While Congress bigwigs do not want to say anything on record, they admit that their party is now all set to strike a grand bargain on Telangana, in effect bartering its earlier support for statehood, for the sake of the party’s electoral survival. Jagan, they fear, is out to do an NTR on the Congress. Actor NT Rama Rao had set up the TDP in the early 80s, and he rode to power on Telugu pride, seen to have been injured by the then PM Rajiv Gandhi, who had publicly rebuked Chief Minister T Anjaiah on the tarmac of Hyderabad airport. Sonia’s snub of Jagan is also being seen in the same context; YSR’s son was first denied chief ministership, then stymied in his attempts to go on his Odarpu yatra, and later arrested by the CBI on corruption charges.

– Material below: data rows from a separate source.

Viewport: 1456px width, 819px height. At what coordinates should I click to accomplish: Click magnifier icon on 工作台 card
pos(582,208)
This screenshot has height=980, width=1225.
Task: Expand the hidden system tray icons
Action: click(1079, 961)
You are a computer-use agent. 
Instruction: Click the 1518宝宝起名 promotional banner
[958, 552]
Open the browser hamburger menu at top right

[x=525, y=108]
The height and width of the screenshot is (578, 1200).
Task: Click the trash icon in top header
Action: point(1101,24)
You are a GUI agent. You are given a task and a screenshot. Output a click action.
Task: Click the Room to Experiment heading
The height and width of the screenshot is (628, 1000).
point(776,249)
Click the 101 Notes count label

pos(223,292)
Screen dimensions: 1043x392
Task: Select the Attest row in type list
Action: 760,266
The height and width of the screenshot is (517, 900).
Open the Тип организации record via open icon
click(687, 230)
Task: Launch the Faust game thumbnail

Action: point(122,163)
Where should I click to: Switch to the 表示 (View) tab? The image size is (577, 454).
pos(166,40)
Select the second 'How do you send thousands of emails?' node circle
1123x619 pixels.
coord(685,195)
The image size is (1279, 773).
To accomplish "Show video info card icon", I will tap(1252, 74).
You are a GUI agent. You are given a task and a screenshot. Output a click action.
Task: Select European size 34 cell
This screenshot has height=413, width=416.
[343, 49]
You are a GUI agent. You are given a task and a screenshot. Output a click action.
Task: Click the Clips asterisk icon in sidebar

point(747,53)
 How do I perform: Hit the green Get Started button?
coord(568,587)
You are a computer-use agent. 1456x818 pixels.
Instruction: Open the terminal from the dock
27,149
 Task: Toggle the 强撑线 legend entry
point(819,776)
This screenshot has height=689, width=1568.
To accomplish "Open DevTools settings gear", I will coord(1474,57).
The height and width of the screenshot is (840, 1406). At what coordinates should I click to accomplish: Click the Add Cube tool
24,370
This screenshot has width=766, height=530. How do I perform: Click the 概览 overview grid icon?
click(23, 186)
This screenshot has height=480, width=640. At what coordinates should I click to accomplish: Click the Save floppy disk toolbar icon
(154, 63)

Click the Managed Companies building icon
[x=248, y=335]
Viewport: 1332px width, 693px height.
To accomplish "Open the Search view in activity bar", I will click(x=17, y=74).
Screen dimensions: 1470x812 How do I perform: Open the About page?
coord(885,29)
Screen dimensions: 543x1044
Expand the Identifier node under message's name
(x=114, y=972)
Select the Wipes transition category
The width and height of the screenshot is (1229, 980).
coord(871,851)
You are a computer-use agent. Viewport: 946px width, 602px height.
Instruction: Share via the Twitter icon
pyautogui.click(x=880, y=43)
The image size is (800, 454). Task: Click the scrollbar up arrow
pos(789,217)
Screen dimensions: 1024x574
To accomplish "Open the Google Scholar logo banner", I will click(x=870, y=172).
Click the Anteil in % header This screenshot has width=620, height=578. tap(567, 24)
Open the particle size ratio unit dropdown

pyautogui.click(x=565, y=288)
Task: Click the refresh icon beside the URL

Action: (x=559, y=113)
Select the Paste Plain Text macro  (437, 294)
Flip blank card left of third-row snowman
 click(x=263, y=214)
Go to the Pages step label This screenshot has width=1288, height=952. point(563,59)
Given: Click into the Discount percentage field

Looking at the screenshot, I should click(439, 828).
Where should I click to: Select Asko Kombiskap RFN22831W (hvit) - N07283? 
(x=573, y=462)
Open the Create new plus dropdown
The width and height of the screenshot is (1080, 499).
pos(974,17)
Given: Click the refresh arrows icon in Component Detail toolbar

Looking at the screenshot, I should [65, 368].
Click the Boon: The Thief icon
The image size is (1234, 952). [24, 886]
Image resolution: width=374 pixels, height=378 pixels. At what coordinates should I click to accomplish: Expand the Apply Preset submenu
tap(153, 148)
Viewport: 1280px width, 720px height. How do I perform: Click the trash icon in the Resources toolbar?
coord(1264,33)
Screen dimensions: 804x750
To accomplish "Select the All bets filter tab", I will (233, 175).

The only relief for the Congress is that Jagan is not in a position to topple the Andhra government and go for a snap poll. The TDP, which drew a blank in the bypolls, does not want an Assembly election either. The YSR Congress has also sought to calm nerves on its intentions. “The present Congress government is in place because of my husband [the late YSR], and we do not want to drag it down,” in the words of Jagan’s mother YS Vijayalakshmi, who is the party’s honorary president (Jagan having been remanded to custody till mid-July). But voting, there will be at some point or the other, and the YSR Congress’ showing is a cause for all other parties to worry. Don’t forget, Congress candidates lost their deposits in nine constituencies, the TDP’s in seven. Combined, the two parties got 2 per cent less than the YSR Congress’ vote. A decisive factor in the YSR Congress’ victory was the feisty campaign led by Jagan’s sister Sharmila Reddy, who drew vast crowds to her rallies.
In another public statement, Vijayalakshmi rubbished the Congress allegation that her party won because of sympathy for YSR alone. “Sympathy won’t last, Jagan will,” she said, adding that her son was targeted because he did not cancel his Odarpu yatra. “There is God and there is law,” she said, “Jagan’s arrest was premeditated. But voters were intelligent and know who set the CBI after him. I will meet the PM to apprise him of the harassment of YSR’s family.”
That sounds conciliatory. But the Congress is not taking any chances, especially since it has been publicly revealed that the CBI joint director heading the probe against Jagan had been leaking information to mediapersons. Currently India’s richest MP, Jagan, elected from Kadapa, has been charged with allegedly amassing a shockingly large fortune through illegal means when his father was CM. Moving forward on Telangana is the only way out, say Congress leaders.